The Soldier King
Author Adrian Keppel writes, "Of the many definitive sets issued during the 25-year reign of Belgium’s King Albert I, one stands out – not for its longevity (around three years) or its complexity (14 values, with few varieties), but because of its symbolism."
Adrian goes on to say...
"The new definitive set introduced on July 19, 1919, was striking in depicting the King as a soldier, in field uniform with a tin hat on. Flanking the image were the poignant dates, ‘1914’ and ‘1918’, completing a simple design that was a tribute to Belgian defiance, and specifically to the monarch’s participation in the war effort.
"When Germany demanded passage through Belgium in order to outflank France in 1914, Albert refused. He was famously quoted as having said: ‘I rule a nation, not a road!’ His resistance was futile however, as the Germans invaded Belgium anyway, in a move which was to drag Britain into the war as a guarantor of Belgian neutrality. Albert took personal command of the army. Although it was driven back to a tiny strip of Belgian soil near the coast, for the next four years he continued to lead his soldiers in the trenches.

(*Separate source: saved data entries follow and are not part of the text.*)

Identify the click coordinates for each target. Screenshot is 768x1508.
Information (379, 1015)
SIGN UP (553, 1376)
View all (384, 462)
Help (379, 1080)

"Throughout this period, the Germans occupied and ravaged most of Belgium. But in 1918 Albert led the final offensive that was to free Belgium, and the royal family received a heroes’ welcome when they returned to Brussels on November 22, 1918."The design by J de Bast, engraved by H Cheffer, was printed in the Netherlands by Enschedé, because war-ravaged Belgium was not yet capable of producing its own stamps according to the article.